官僚・エリート、ネット右翼、モンスターペアレント、自己中やクレーマーなど、少数でありながら声高に自らの正義を振りかざし、相手に有無を言わさず要求や権利を突きつける人たち、それが残る個人自我・私権の姿。もはや誰も見向きもしなくなった旧世界(私権世界)にしがみついている「偽ニッチ」の住人です。共認収束・充足基調の大潮流が顕在化しつある現在、かれらは風前の灯・・・・と考えがちですが、そんなにすんなり消滅するわけではありません。

なぜなら、かれらは、

仲間非充足⇒否定の自我収束⇒それを正当化するため(共認原理に対立する)力の原理に立脚した少数派私権・反動勢力は、己を正当化する観念で観念武装する。

この正当化観念は旧観念=私権観念(自由・平等・権利・個人etc…)そのものであるが、現在は私権制度が残存している為、(旧観念の欺瞞性を暴く新観念群を持たない限り)これらの正当化観念・私権観念に対して、反論することは極めて困難である。

ex.ホリエモンは「お金で買えないものはない」、村上世彰は「お金を稼ぐのは悪いことですか!?」とマスコミを通してのたまったが、当時これに論理的に反論できた識者も素人も全くいなかった。

それゆえに、どれだけ共認収束・充足基調の大潮流が顕在化しても、制度が私権制度である限り、人々の共認圧力で、反動勢力(自我肥大)を封鎖することは不可能である。
一方で、社会の共認収束・充足基調の大潮流が顕在化すればするほど、反動勢力の「仲間非充足」は更に強まり、益々否定の自我収束→自我肥大が進む。そうなれば、暴走する社会が悪化するのは自明の理である。
□ □ □ □
### 課題の内容
私権観念を論じた本文のうち、「仲間非充足⇒否定の自我収束⇒」から始まって「悪化するのは自明の理である。」まで続く部分を、「反動勢力」を「抵抗勢力」に置き換えて示してもらえますか。 エントリは別の出典から集められたものです。

(データセットの行)
□ □ □ □
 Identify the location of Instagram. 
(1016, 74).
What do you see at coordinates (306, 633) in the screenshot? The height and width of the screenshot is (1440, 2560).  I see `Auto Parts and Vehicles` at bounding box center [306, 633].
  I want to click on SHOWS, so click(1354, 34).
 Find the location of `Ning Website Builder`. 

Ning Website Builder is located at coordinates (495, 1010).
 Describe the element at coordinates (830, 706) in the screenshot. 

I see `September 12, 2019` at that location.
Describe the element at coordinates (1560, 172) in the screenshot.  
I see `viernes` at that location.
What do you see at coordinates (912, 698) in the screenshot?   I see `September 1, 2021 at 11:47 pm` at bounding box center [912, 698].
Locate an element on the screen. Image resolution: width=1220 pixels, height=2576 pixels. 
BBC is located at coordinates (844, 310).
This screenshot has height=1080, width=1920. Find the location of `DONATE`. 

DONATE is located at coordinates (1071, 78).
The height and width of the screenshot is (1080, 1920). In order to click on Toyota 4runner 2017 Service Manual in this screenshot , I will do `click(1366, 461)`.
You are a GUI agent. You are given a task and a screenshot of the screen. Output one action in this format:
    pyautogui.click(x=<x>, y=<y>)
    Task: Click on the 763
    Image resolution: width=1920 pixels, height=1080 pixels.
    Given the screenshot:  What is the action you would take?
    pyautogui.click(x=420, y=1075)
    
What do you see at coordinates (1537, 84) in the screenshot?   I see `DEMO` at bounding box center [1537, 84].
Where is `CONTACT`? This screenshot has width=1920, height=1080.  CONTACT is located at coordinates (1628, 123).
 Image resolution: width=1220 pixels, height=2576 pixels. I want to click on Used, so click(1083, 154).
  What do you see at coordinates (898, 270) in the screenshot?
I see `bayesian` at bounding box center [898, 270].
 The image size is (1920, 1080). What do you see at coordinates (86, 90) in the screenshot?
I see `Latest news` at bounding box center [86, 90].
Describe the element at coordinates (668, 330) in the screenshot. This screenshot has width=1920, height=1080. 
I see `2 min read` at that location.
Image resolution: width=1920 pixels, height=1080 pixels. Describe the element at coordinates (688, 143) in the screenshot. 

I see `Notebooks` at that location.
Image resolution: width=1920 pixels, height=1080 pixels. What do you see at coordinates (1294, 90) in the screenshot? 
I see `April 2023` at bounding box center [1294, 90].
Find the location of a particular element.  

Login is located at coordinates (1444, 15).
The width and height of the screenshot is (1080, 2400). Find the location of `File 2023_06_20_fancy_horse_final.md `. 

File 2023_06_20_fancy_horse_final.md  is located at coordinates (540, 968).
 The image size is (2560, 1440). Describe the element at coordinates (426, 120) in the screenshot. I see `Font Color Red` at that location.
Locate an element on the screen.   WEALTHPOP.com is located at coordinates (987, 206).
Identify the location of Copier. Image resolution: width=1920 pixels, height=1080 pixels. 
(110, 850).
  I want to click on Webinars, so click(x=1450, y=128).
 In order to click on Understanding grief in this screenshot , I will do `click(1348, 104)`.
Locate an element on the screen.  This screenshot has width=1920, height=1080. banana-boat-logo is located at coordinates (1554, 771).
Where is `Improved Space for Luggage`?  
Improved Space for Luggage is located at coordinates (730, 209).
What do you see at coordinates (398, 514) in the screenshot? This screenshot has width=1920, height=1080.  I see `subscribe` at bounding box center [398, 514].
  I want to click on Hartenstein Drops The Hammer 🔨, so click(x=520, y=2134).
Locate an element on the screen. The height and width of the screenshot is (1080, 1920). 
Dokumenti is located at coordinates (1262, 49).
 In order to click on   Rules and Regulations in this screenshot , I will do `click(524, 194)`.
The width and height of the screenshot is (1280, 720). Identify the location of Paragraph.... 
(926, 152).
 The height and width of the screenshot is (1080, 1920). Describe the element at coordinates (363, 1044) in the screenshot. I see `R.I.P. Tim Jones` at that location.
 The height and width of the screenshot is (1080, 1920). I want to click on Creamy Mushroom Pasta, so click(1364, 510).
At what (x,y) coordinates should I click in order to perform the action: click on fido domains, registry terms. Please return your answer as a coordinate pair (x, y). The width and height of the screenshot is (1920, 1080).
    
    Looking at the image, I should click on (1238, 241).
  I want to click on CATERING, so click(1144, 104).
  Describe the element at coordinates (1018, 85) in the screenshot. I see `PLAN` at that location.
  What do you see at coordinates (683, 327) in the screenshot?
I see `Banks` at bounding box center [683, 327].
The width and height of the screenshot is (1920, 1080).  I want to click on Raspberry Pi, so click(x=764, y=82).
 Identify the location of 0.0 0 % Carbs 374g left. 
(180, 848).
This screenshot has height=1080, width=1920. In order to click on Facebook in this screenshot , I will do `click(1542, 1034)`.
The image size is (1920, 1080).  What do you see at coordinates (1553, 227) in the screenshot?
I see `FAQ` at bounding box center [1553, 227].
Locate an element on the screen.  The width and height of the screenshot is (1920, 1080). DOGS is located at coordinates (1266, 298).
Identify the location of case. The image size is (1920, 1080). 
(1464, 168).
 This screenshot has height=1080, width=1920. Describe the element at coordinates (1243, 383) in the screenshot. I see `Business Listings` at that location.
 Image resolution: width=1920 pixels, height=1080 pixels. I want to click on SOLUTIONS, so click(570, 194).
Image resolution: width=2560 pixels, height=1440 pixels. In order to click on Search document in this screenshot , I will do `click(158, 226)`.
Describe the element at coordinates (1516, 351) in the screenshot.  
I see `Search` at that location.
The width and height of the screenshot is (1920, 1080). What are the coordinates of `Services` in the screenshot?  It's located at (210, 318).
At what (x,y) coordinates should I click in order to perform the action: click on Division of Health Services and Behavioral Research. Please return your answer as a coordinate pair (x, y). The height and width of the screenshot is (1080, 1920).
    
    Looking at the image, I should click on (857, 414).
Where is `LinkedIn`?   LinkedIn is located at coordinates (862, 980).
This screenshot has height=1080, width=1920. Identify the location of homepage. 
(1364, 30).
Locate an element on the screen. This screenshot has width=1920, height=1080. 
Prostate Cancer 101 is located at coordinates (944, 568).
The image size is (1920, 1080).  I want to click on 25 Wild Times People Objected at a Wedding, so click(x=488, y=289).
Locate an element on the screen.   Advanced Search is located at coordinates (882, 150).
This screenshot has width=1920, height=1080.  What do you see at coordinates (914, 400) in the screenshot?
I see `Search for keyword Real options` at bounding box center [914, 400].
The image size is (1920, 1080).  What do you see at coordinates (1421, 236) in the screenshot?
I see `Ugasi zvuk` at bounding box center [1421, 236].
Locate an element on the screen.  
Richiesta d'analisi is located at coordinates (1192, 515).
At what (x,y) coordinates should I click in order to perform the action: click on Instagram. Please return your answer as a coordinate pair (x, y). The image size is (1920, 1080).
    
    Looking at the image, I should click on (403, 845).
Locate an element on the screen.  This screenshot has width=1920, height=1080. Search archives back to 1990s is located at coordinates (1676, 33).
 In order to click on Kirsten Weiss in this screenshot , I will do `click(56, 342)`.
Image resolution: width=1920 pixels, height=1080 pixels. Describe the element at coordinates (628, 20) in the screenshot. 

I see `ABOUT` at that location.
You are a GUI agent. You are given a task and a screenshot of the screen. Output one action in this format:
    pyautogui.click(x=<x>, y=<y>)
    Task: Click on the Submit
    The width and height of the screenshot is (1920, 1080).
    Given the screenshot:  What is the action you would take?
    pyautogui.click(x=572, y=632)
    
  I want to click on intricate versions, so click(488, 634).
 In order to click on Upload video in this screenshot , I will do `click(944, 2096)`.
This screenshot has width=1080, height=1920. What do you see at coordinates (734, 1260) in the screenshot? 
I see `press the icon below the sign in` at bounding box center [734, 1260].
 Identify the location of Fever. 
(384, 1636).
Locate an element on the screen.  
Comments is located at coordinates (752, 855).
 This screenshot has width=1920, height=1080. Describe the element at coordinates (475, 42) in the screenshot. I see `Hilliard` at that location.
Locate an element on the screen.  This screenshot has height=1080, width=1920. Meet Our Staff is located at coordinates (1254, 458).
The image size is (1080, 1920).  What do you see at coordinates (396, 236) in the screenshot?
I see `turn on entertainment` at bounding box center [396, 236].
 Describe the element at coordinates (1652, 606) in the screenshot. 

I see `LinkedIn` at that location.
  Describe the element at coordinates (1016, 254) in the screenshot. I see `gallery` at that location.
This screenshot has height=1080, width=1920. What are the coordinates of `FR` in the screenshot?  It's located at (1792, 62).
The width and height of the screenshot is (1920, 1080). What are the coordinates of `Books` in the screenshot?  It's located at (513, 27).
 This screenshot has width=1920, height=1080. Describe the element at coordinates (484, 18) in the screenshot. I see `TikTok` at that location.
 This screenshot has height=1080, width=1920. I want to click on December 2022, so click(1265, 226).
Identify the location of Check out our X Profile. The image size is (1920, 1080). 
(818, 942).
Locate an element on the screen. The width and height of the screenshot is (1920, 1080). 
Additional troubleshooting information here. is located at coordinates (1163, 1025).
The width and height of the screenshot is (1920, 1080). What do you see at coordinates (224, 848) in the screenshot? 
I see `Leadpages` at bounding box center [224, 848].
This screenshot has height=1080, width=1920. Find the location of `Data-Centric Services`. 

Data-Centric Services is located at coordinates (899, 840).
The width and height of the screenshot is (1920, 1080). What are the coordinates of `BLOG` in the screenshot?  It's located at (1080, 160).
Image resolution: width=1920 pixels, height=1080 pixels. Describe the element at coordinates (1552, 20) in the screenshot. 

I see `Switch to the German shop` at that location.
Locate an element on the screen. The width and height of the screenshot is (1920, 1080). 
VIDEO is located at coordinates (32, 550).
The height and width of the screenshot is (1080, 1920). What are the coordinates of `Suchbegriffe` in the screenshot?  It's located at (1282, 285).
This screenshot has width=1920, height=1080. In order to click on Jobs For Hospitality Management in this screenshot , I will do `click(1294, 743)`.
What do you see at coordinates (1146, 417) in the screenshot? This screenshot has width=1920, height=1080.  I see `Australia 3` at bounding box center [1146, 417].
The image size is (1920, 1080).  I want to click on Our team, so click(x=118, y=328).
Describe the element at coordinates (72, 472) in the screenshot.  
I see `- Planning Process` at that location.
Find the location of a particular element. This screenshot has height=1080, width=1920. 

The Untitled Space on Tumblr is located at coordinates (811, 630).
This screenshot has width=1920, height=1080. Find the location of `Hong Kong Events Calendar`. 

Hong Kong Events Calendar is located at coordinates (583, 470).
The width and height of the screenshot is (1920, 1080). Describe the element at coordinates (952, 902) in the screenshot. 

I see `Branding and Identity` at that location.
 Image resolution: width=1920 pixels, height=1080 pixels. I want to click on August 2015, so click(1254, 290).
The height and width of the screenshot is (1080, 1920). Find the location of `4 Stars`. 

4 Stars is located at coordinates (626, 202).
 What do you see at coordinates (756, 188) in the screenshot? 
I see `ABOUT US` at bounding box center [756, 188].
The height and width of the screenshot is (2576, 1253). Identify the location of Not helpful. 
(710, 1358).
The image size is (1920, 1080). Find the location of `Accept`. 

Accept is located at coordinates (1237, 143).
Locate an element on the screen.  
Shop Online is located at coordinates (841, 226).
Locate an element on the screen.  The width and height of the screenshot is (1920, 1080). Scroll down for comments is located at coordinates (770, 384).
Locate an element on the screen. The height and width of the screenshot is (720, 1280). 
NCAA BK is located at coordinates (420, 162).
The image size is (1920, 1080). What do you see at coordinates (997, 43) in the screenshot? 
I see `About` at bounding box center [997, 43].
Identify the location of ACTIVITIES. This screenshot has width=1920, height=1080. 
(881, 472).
□ □ □ □
### 想定される回答
仲間非充足⇒否定の自我収束⇒それを正当化するため(共認原理に対立する)力の原理に立脚した少数派私権・抵抗勢力は、己を正当化する観念で観念武装する。

この正当化観念は旧観念=私権観念(自由・平等・権利・個人etc…)そのものであるが、現在は私権制度が残存している為、(旧観念の欺瞞性を暴く新観念群を持たない限り)これらの正当化観念・私権観念に対して、反論することは極めて困難である。

ex.ホリエモンは「お金で買えないものはない」、村上世彰は「お金を稼ぐのは悪いことですか!?」とマスコミを通してのたまったが、当時これに論理的に反論できた識者も素人も全くいなかった。

それゆえに、どれだけ共認収束・充足基調の大潮流が顕在化しても、制度が私権制度である限り、人々の共認圧力で、抵抗勢力(自我肥大)を封鎖することは不可能である。
一方で、社会の共認収束・充足基調の大潮流が顕在化すればするほど、抵抗勢力の「仲間非充足」は更に強まり、益々否定の自我収束→自我肥大が進む。そうなれば、暴走する社会が悪化するのは自明の理である。